- [DATA FOR THE TASK]:
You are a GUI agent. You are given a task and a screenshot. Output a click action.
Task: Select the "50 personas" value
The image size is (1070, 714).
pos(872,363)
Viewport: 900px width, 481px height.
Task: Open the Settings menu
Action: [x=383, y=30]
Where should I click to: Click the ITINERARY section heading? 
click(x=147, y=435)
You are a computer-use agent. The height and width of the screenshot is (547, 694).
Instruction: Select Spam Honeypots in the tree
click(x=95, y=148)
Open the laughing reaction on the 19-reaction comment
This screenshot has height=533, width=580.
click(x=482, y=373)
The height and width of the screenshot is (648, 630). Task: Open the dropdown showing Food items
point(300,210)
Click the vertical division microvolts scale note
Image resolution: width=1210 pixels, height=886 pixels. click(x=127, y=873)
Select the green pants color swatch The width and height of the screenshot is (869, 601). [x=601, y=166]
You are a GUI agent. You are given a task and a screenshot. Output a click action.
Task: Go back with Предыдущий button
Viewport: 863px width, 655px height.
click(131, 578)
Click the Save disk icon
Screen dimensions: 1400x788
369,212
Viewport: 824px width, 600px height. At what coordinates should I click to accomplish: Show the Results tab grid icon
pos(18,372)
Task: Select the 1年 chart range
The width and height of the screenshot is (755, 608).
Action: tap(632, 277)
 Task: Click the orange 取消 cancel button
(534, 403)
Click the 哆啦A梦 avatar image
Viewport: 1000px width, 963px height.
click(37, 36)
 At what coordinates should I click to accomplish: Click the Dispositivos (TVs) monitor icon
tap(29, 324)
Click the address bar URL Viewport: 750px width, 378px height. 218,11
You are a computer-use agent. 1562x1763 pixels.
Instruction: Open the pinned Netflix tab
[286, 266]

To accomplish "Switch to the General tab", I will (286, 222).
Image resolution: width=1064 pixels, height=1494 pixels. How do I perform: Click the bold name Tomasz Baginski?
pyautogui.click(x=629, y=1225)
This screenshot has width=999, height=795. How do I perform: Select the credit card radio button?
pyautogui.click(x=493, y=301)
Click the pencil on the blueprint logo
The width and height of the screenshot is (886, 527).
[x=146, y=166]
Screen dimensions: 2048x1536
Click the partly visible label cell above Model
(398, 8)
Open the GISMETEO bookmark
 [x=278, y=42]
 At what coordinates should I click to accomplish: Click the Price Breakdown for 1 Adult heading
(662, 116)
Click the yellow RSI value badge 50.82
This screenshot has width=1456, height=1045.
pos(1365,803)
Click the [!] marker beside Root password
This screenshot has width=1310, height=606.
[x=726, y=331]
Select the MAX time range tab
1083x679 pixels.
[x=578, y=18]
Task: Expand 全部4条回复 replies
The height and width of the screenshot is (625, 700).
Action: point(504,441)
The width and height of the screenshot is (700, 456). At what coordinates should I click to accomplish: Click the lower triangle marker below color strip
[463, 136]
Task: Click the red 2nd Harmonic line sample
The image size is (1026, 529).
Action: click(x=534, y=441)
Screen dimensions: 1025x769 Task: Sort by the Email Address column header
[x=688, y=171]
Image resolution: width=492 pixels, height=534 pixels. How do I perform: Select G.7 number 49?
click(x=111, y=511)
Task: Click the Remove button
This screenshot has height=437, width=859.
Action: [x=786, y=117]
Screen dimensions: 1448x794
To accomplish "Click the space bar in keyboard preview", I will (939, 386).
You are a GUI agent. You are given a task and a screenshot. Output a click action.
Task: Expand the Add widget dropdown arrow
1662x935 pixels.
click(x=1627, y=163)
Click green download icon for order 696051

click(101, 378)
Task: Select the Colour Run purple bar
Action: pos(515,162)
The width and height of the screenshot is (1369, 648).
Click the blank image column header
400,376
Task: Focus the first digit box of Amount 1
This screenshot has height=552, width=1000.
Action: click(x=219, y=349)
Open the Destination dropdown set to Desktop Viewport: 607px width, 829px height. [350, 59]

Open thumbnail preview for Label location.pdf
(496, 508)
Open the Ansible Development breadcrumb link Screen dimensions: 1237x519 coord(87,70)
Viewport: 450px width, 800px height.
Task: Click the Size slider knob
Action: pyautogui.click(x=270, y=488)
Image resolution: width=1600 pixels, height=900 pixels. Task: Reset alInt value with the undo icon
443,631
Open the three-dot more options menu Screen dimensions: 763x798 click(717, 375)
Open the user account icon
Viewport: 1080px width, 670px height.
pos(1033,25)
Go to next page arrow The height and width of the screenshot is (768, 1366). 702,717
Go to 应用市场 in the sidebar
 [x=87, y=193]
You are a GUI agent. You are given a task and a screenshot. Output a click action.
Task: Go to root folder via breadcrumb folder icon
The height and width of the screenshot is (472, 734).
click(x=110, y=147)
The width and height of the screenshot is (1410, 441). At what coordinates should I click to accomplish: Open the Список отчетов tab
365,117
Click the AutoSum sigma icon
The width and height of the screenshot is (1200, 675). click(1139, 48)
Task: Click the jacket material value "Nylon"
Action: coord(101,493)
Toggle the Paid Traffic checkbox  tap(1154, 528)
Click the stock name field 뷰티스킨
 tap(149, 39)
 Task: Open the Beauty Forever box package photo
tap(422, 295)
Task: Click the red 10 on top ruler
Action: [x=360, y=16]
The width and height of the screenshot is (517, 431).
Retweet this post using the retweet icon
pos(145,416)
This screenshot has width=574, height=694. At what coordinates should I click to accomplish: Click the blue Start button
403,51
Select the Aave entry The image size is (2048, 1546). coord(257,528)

- [GOAL OF THE EXERCISE]:
Set every record down word for word, omitting none.

- [WRITTEN RESPONSE]:
You are a GUI agent. You are given a task and a screenshot. Output a click action.
Task: Select the "50 personas" value
The image size is (1070, 714).
pos(872,363)
Viewport: 900px width, 481px height.
Task: Open the Settings menu
Action: [x=383, y=30]
Where should I click to: Click the ITINERARY section heading? 
click(x=147, y=435)
You are a computer-use agent. The height and width of the screenshot is (547, 694).
Instruction: Select Spam Honeypots in the tree
click(x=95, y=148)
Open the laughing reaction on the 19-reaction comment
This screenshot has height=533, width=580.
click(x=482, y=373)
The height and width of the screenshot is (648, 630). Task: Open the dropdown showing Food items
point(300,210)
Click the vertical division microvolts scale note
Image resolution: width=1210 pixels, height=886 pixels. click(x=127, y=873)
Select the green pants color swatch The width and height of the screenshot is (869, 601). [x=601, y=166]
You are a GUI agent. You are given a task and a screenshot. Output a click action.
Task: Go back with Предыдущий button
Viewport: 863px width, 655px height.
click(131, 578)
Click the Save disk icon
Screen dimensions: 1400x788
369,212
Viewport: 824px width, 600px height. At what coordinates should I click to accomplish: Show the Results tab grid icon
pos(18,372)
Task: Select the 1年 chart range
The width and height of the screenshot is (755, 608).
Action: tap(632, 277)
 Task: Click the orange 取消 cancel button
(534, 403)
Click the 哆啦A梦 avatar image
Viewport: 1000px width, 963px height.
click(37, 36)
 At what coordinates should I click to accomplish: Click the Dispositivos (TVs) monitor icon
tap(29, 324)
Click the address bar URL Viewport: 750px width, 378px height. 218,11
You are a computer-use agent. 1562x1763 pixels.
Instruction: Open the pinned Netflix tab
[286, 266]

To accomplish "Switch to the General tab", I will (286, 222).
Image resolution: width=1064 pixels, height=1494 pixels. How do I perform: Click the bold name Tomasz Baginski?
pyautogui.click(x=629, y=1225)
This screenshot has width=999, height=795. How do I perform: Select the credit card radio button?
pyautogui.click(x=493, y=301)
Click the pencil on the blueprint logo
The width and height of the screenshot is (886, 527).
[x=146, y=166]
Screen dimensions: 2048x1536
Click the partly visible label cell above Model
(398, 8)
Open the GISMETEO bookmark
 [x=278, y=42]
 At what coordinates should I click to accomplish: Click the Price Breakdown for 1 Adult heading
(662, 116)
Click the yellow RSI value badge 50.82
This screenshot has width=1456, height=1045.
pos(1365,803)
Click the [!] marker beside Root password
This screenshot has width=1310, height=606.
[x=726, y=331]
Select the MAX time range tab
1083x679 pixels.
[x=578, y=18]
Task: Expand 全部4条回复 replies
The height and width of the screenshot is (625, 700).
Action: point(504,441)
The width and height of the screenshot is (700, 456). At what coordinates should I click to accomplish: Click the lower triangle marker below color strip
[463, 136]
Task: Click the red 2nd Harmonic line sample
The image size is (1026, 529).
Action: click(x=534, y=441)
Screen dimensions: 1025x769 Task: Sort by the Email Address column header
[x=688, y=171]
Image resolution: width=492 pixels, height=534 pixels. How do I perform: Select G.7 number 49?
click(x=111, y=511)
Task: Click the Remove button
This screenshot has height=437, width=859.
Action: [x=786, y=117]
Screen dimensions: 1448x794
To accomplish "Click the space bar in keyboard preview", I will (939, 386).
You are a GUI agent. You are given a task and a screenshot. Output a click action.
Task: Expand the Add widget dropdown arrow
1662x935 pixels.
click(x=1627, y=163)
Click green download icon for order 696051

click(101, 378)
Task: Select the Colour Run purple bar
Action: pos(515,162)
The width and height of the screenshot is (1369, 648).
Click the blank image column header
400,376
Task: Focus the first digit box of Amount 1
This screenshot has height=552, width=1000.
Action: click(x=219, y=349)
Open the Destination dropdown set to Desktop Viewport: 607px width, 829px height. [350, 59]

Open thumbnail preview for Label location.pdf
(496, 508)
Open the Ansible Development breadcrumb link Screen dimensions: 1237x519 coord(87,70)
Viewport: 450px width, 800px height.
Task: Click the Size slider knob
Action: pyautogui.click(x=270, y=488)
Image resolution: width=1600 pixels, height=900 pixels. Task: Reset alInt value with the undo icon
443,631
Open the three-dot more options menu Screen dimensions: 763x798 click(717, 375)
Open the user account icon
Viewport: 1080px width, 670px height.
pos(1033,25)
Go to next page arrow The height and width of the screenshot is (768, 1366). 702,717
Go to 应用市场 in the sidebar
 [x=87, y=193]
You are a GUI agent. You are given a task and a screenshot. Output a click action.
Task: Go to root folder via breadcrumb folder icon
The height and width of the screenshot is (472, 734).
click(x=110, y=147)
The width and height of the screenshot is (1410, 441). At what coordinates should I click to accomplish: Open the Список отчетов tab
365,117
Click the AutoSum sigma icon
The width and height of the screenshot is (1200, 675). click(1139, 48)
Task: Click the jacket material value "Nylon"
Action: coord(101,493)
Toggle the Paid Traffic checkbox  tap(1154, 528)
Click the stock name field 뷰티스킨
 tap(149, 39)
 Task: Open the Beauty Forever box package photo
tap(422, 295)
Task: Click the red 10 on top ruler
Action: [x=360, y=16]
The width and height of the screenshot is (517, 431).
Retweet this post using the retweet icon
pos(145,416)
This screenshot has width=574, height=694. At what coordinates should I click to accomplish: Click the blue Start button
403,51
Select the Aave entry The image size is (2048, 1546). coord(257,528)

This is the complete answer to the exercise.